2. Il n'appartient pas au juge des référés saisi sur le fondement de l'article L. 521-3 du code de justice administrative précité, d'annuler une décision de l'administration, ni d'ordonner une mesure ayant pour effet d'en paralyser l'exécution. Par suite, les conclusions de Mme A tendant à l'annulation de la décision du 8 novembre 2021 par laquelle le préfet de police a refusé sa demande d'échange contre un permis de conduire français du titre de conduite marocain n°42/422847 délivré le 16 décembre 2016, pour la catégorie B ainsi que celles présentées aux fins d'injonction de la délivrance d'un permis de conduire français sont irrecevables.

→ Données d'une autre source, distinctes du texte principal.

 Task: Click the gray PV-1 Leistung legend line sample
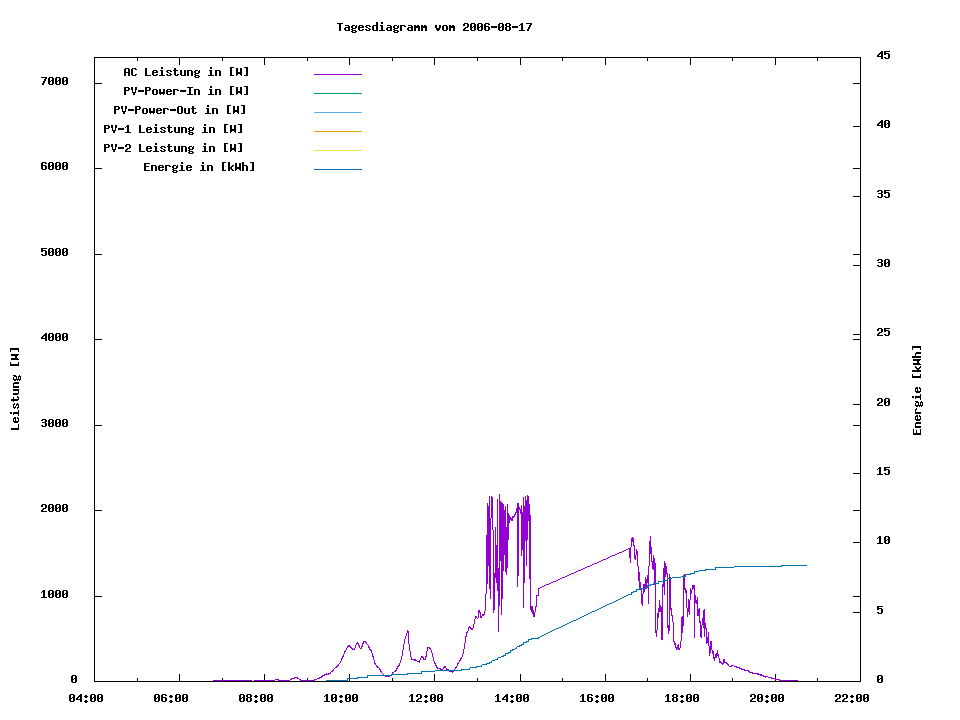click(337, 131)
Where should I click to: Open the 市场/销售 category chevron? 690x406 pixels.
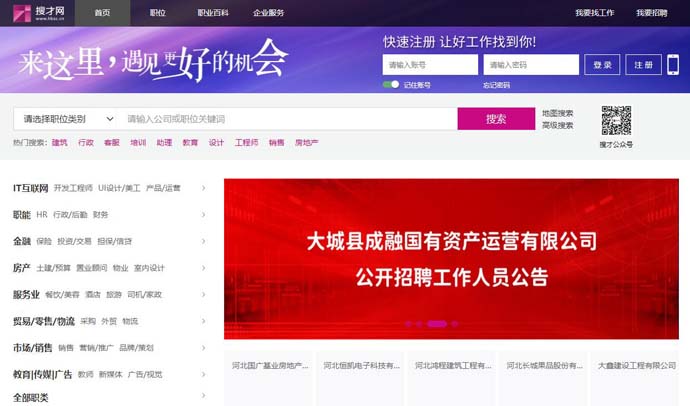click(x=203, y=348)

3. Il résulte de tout ce qui précède que la requête de Mme A est manifestement irrecevable et doit être rejetée par application de l'article L. 522-3 précité du code de justice administrative.
O R D O N N E :
Article 1er : La requête de Mme B A est rejetée.
Article 2: La présente ordonnance sera notifiée à Mme B A.
Fait à Paris, le 14 septembre 2022.
La juge des référés,
M.-C. C
La République mande et ordonne au ministre de l'intérieur en ce qui la concerne ou à tous huissiers de justice à ce requis en ce qui concerne les voies de droit commun contre les parties privées, de pourvoir à l'exécution du présent jugement.